» **Exercise set**:
[1] Answer these from the energy converter text, one line each, marked (a), (b), (c) like the questions:
(a) Of what type are the gas-dynamic bearings?
(b) In which two countries, where there is little district heating activity, has development work been started on the converter?
(c) What continuous service life is given for the gas bearings?
[2] Extend the energy converter text with a paragraph or two that carry on after its final sentence.

» **Given text**:
━━━━━━━━━━━━━━━━━━━━

The invention concerns an energy converter, comprising a boiler, a turbine (11), a condenser, a feed pump (16) and a generator (17) and, if required, a recuperator and a pre-feeding pump. The thermal energy to be supplied to the boiler has been arranged to maintain a Rankine process driving the generator (17) and thus to produce electricity. The turbine (11), the generator (17) and the feed pump (16) have a joint rotor shaft (36). The rotor (36) is rotatably carried with gas-dynamic bearings (24) utilizing the circulating fluid's vapor. The lower surface of the rotor (21) of the turbine (11) has been disposed to serve as one abutment surface of a gas-static thrust bearing (22). The gas-dynamic bearings (24) are bearings of tilting pad type.

Description

BACKGROUND OF THE INVENTION

The present invention concerns an energy converter comprising a boiler, a turbine, a condenser, a feed pump and a generator and, if needed, a recuperator and a pre-feeding pump, in said energy converter the thermal energy to be supplied to the boiler having been arranged to maintain a cyclic process driving the generator and thereby to produce electricity, and in said energy converter the turbine, generator and feed pump having a joint rotor.

Ample quantities of high-grade waste heat are released by industry and by ships, such as flue gases and hot process gases. The energy contained in these cannot often be utilized directly as heat energy, among other things because of great transport distances and/or surplus supply of heat energy at the site producing the waste energy. It is for his reason that particularly in the U.S.A. and in the U.K., where there is little district heating activity, development work has been started on an energy converter for converting this waste heat into electricity. It is based on the conventional power plant process wherein an organic liquid is used as circulating fluid instead of water. The existing state of art will become apparent e.g. by reference to: Giglioli, G. et al: Tetrachloro-ethylene Rankine cycle for waste heat recovery from ceramic tunnel kilns, SAE/P-78/75, 1978 and to U.S. Pat. Nos. 3,061,733 and 2,961,550.

The planned and constructed experimental plants are however usually based on conventional power plant technology, in other words, they comprise an impulse turbine, speed changing gears, slip ring seals, a lubrication system, a vacuum pump, etc. This implies that they require maintenance, their efficiency is low and they are expensive. In hermetic designs (in the U.S. patents cited above) liquid-lubricated bearings have been employed, which at the very high speeds of rotation involved wear out relatively fast and also require a special pipe system to convey the lubricating liquid of the present invention is to achieve an improvement in these energy converters of prior art. A more detailed object of the invention is to provide an energy converter the Rankine process of which is totally enclosed, thereby obviating seals and vacuum pumps, and wherein the bearing arrangement has been carried out with virtually wear-free gas bearings (with continuous service life more than 100,000 hrs), of which the radial bearings function with the ambient process fluid vapour, and that for turbine and feed pump are used inexpensive single-stage radial machines in which the lower surface of the turbine rotor constitutes one abutment face of a gas thrust bearing. In this manner the converter has been rendered maintenance-free and, moreover, low in price owing to its simplicity. Furthermore, the minimal friction of a gas bearing, compared with liquid-lubricated ones, improves the efficiency of the turbo-generator. The other objectives of the invention and the advantages gained by it will be apparent in the disclosure of the invention.

━━━━━━━━━━━━━━━━━━━━

» **Data**:

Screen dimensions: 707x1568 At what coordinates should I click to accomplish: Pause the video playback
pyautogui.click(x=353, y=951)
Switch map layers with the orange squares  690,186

━━━━━━━━━━━━━━━━━━━━

» **Written responses**:
[1]
(a) Tilting pad type.
(b) The U.S.A. and the U.K.
(c) More than 100,000 hours.

[2]
The objectives of the invention are attained by means of an energy converter which is mainly characterized in that the shaft has been rotatably carried with gas-dynamic bearings using the vapour of the circulating fluid, and that the lower surface of the turbine rotor has been disposed to serve as one abutment face of a gas-static thrust bearing.

The energy converter of the invention may be provided with valves, and the condenser placed at a suitable elevation so that the apparatus is able to start on thermal power alone.

BRIEF DESCRIPTION OF THE DRAWINGS

The invention is described in detail by referring to an advantageous embodiment of the invention presented in the figures of the drawings attached, to which, however, the invention is not meant to be exclusively confined.

FIG. 1 presents the flow circuit of the energy converter of the invention.

FIG. 2 presents an advantageous embodiment of the central part of the energy converter of FIG. 1, i.e., the combination of turbo-generator and feed pump, in schematic sectional view.

FIG. 3 shows the schematic cross section of the generator rotor of the means of FIG. 2 in the case in which the generator is a synchronous machine.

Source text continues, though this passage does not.